TASK REQUIREMENTS | Begin with the line containing "Screen dimensions: 1280x657" and copy every line after it to the end of the entries, exactly, leaving out the lines before it.
[[ GIVEN DATA open ]]
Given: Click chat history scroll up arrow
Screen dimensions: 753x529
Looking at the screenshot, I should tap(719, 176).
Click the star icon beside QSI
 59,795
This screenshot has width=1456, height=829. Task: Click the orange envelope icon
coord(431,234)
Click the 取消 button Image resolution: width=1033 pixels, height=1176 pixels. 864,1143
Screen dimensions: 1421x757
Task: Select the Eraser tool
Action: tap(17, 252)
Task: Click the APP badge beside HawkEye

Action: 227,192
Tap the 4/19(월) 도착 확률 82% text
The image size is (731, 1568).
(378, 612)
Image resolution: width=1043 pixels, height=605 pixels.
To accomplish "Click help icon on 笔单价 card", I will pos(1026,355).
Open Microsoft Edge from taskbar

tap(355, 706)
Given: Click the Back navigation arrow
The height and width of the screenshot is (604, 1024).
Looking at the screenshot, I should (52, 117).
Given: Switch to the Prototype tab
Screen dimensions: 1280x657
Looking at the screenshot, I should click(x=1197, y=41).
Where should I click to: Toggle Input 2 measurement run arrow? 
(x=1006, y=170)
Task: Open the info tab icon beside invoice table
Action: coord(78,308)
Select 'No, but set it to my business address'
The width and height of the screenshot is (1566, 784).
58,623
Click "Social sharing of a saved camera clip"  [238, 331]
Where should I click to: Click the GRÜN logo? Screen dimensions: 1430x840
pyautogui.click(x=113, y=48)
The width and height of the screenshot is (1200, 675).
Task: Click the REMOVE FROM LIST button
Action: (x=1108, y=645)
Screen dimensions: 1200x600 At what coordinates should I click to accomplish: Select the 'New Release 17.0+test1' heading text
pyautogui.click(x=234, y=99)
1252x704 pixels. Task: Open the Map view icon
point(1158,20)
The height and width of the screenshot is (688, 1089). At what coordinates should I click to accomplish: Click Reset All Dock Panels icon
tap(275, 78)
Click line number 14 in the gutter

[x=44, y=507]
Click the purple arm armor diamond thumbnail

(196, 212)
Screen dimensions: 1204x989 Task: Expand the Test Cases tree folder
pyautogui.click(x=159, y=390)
[[ GIVEN DATA closed ]]
ANSWER SPACE |
Screen dimensions: 1280x657
Looking at the screenshot, I should click(x=1197, y=41).
Where should I click to: Toggle Input 2 measurement run arrow? 
(x=1006, y=170)
Task: Open the info tab icon beside invoice table
Action: coord(78,308)
Select 'No, but set it to my business address'
The width and height of the screenshot is (1566, 784).
58,623
Click "Social sharing of a saved camera clip"  [238, 331]
Where should I click to: Click the GRÜN logo? Screen dimensions: 1430x840
pyautogui.click(x=113, y=48)
The width and height of the screenshot is (1200, 675).
Task: Click the REMOVE FROM LIST button
Action: (x=1108, y=645)
Screen dimensions: 1200x600 At what coordinates should I click to accomplish: Select the 'New Release 17.0+test1' heading text
pyautogui.click(x=234, y=99)
1252x704 pixels. Task: Open the Map view icon
point(1158,20)
The height and width of the screenshot is (688, 1089). At what coordinates should I click to accomplish: Click Reset All Dock Panels icon
tap(275, 78)
Click line number 14 in the gutter

[x=44, y=507]
Click the purple arm armor diamond thumbnail

(196, 212)
Screen dimensions: 1204x989 Task: Expand the Test Cases tree folder
pyautogui.click(x=159, y=390)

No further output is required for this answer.